Vitamins of group B are organic substances with a different chemical structure. The body cannot function without them. With their participation, he transforms the received food into energy and regulates cellular processes. B vitamins are biologically active in low concentration. They participate in carbohydrate, protein, and lipid metabolism, as well as in the synthesis of nucleic acids:
B1 (thiamine, aneurin) is involved in the metabolism of carbohydrates, proteins and fats.
B2 (riboflavin, lactoflavin) and B3 (nicotinamide, niacin ) – in cellular oxidation-reduction processes.
B3 (vitamin PP, niacin, nicotinic acid ) – participates in the transport of hydrogen and in oxidation-reduction processes, lowers cholesterol and triglyceride levels.

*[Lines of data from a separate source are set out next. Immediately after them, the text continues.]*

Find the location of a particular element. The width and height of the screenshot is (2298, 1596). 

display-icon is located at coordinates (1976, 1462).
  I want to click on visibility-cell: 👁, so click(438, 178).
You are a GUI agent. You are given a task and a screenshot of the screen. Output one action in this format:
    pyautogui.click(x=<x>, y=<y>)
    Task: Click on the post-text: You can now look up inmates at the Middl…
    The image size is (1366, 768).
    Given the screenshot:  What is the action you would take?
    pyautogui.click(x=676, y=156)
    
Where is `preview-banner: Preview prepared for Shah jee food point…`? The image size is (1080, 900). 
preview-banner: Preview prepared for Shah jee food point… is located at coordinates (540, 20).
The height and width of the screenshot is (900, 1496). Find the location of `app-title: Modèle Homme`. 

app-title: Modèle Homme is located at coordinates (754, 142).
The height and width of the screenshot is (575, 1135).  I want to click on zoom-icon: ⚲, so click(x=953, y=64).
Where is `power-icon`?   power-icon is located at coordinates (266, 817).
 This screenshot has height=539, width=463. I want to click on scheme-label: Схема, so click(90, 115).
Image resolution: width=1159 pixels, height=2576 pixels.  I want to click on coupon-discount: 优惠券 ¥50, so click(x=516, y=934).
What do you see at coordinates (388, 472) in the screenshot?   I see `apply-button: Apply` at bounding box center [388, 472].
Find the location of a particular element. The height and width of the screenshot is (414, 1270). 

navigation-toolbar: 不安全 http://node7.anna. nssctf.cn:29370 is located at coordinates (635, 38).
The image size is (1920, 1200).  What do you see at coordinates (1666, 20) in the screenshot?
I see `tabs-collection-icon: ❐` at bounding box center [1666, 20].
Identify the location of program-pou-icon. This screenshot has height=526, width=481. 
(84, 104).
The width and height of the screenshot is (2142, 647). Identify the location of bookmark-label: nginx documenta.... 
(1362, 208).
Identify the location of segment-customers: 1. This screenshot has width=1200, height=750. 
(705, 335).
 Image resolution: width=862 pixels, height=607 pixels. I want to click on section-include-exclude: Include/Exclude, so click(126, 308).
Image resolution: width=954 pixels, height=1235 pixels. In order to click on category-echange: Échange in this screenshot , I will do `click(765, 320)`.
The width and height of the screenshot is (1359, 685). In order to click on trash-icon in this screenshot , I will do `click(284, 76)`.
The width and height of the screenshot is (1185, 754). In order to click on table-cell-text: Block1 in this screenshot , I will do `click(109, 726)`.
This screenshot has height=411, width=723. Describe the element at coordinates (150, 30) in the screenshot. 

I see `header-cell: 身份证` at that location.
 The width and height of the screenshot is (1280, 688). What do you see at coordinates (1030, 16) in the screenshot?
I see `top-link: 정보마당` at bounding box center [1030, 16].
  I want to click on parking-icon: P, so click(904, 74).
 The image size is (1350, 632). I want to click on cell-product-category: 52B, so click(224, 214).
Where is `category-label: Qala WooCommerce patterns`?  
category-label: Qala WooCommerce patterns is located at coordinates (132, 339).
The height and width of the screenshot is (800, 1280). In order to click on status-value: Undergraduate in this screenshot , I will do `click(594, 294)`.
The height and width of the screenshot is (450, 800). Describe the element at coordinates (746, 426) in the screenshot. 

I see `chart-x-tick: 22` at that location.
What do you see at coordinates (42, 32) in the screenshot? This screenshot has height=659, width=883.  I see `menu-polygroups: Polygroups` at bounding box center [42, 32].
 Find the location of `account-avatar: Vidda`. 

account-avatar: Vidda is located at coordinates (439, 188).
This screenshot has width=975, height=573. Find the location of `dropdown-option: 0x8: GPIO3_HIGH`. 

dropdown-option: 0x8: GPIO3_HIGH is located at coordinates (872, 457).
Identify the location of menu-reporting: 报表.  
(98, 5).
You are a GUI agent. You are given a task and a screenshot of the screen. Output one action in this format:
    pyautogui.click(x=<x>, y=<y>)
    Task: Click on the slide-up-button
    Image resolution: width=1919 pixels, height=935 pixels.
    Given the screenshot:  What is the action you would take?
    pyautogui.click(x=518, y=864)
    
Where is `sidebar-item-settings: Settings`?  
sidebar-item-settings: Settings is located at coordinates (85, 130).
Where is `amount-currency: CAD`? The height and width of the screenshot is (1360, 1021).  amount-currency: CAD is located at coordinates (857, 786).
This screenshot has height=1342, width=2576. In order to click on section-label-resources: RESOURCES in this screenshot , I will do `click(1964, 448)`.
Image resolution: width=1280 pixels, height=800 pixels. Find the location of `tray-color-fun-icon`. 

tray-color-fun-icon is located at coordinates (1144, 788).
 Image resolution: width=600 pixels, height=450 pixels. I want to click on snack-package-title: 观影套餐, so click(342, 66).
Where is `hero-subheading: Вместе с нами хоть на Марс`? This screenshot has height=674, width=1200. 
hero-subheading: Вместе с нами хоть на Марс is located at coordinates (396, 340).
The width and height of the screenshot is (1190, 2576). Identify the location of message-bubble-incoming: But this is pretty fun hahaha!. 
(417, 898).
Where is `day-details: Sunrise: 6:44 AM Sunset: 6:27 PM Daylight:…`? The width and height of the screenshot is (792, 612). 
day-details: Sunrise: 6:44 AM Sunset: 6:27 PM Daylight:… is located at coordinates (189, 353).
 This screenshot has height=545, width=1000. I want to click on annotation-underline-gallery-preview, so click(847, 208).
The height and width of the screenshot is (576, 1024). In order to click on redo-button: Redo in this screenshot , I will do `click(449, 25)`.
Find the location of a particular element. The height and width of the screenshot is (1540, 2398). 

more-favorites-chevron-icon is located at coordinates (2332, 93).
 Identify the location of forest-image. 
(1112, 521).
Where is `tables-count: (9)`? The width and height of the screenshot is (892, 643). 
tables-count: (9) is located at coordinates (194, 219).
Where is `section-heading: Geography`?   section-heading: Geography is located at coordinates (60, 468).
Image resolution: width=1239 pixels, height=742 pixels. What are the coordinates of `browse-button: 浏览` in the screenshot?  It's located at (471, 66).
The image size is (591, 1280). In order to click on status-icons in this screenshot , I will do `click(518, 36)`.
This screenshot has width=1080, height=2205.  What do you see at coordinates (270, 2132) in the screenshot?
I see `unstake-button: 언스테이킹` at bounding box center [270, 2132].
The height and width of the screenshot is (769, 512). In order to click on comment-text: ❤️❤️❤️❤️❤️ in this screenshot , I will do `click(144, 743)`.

B5 (pantothenic acid ) – participates in the synthesis of coenzyme A, which is involved in all chemical reactions of the cell.
B6 (pyridoxine, adermin ) – participates in the exchange of amino acids and fats.
B9 (folic acid, folacin ) – in the exchange of amino acids, stimulates and regulates blood formation and growth.
B12 (cyanocobalamin ) – in the exchange of nucleic acids and in the construction of nerve cells, regulates blood formation.
Vitamin C (ascorbic acid ) participates in oxidation-reduction processes, in the disposal of toxic substances in the body, in the formation and restoration of tissues, as well as in the biosynthesis of hormones. Strengthens the walls of blood vessels.
One of its most important properties is that it supports natural immunity and makes the body resistant to various infections.
A (axerophthol, retinol ) is essential for vision and participates in the composition of visual purple, and the formation of the skin and mucous membranes.
E (tocopherol ) is important for the reproductive function of the body, for the synthesis of sex hormones, it is necessary for the fertilization and wear of the fetus. This is the vitamin with the strongest antioxidant properties.